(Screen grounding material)

:::::

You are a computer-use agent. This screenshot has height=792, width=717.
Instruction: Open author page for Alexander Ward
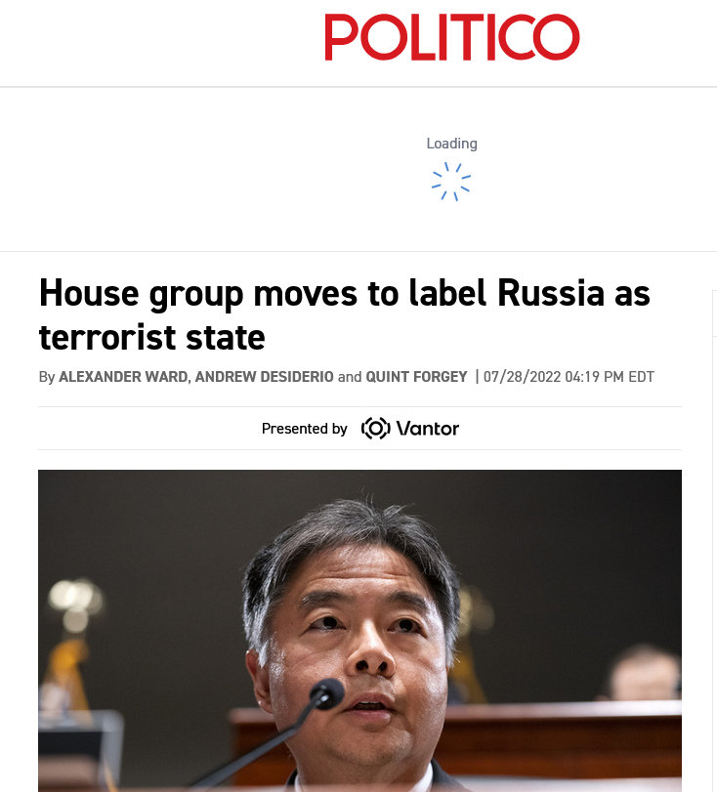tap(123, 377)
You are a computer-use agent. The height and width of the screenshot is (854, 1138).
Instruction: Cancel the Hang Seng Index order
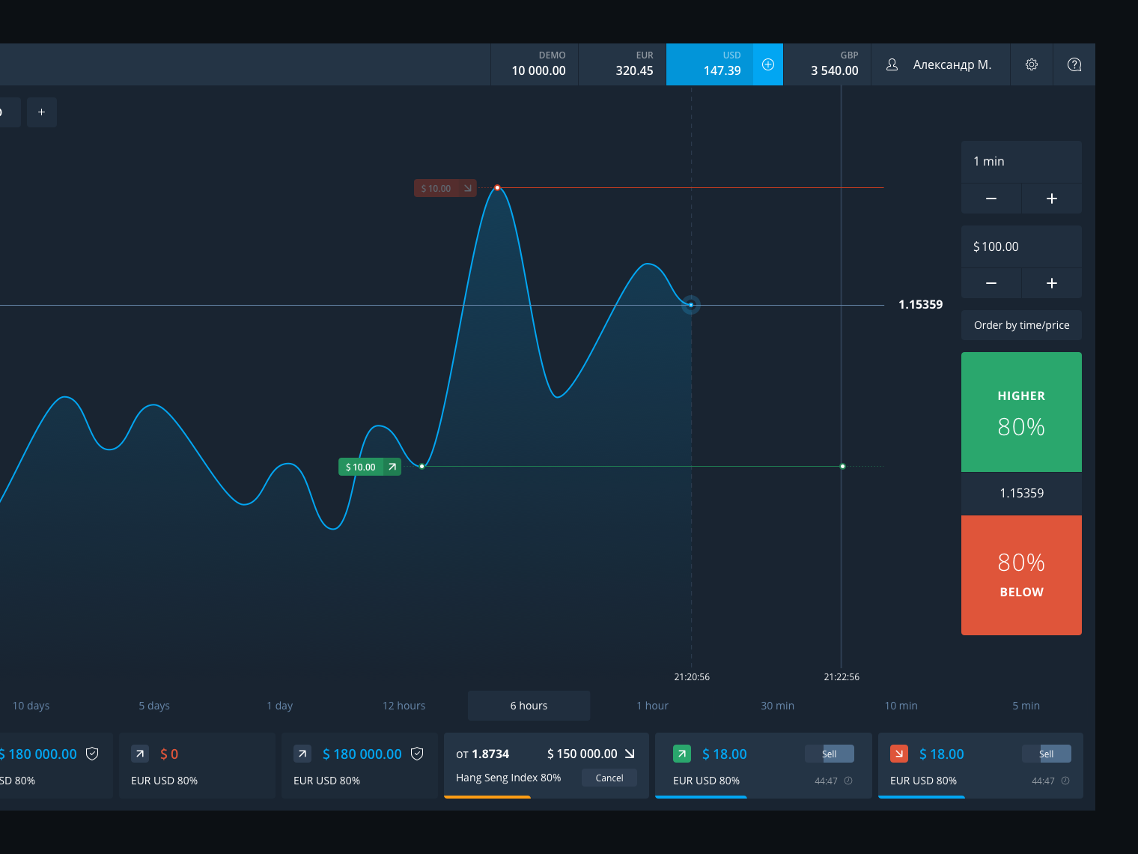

:::::

### Directions
Can you reproduce every line of the material above verbatim, omitting the pictures?

### Task response
You are a computer-use agent. This screenshot has height=792, width=717.
Instruction: Open author page for Alexander Ward
tap(123, 377)
You are a computer-use agent. The height and width of the screenshot is (854, 1138).
Instruction: Cancel the Hang Seng Index order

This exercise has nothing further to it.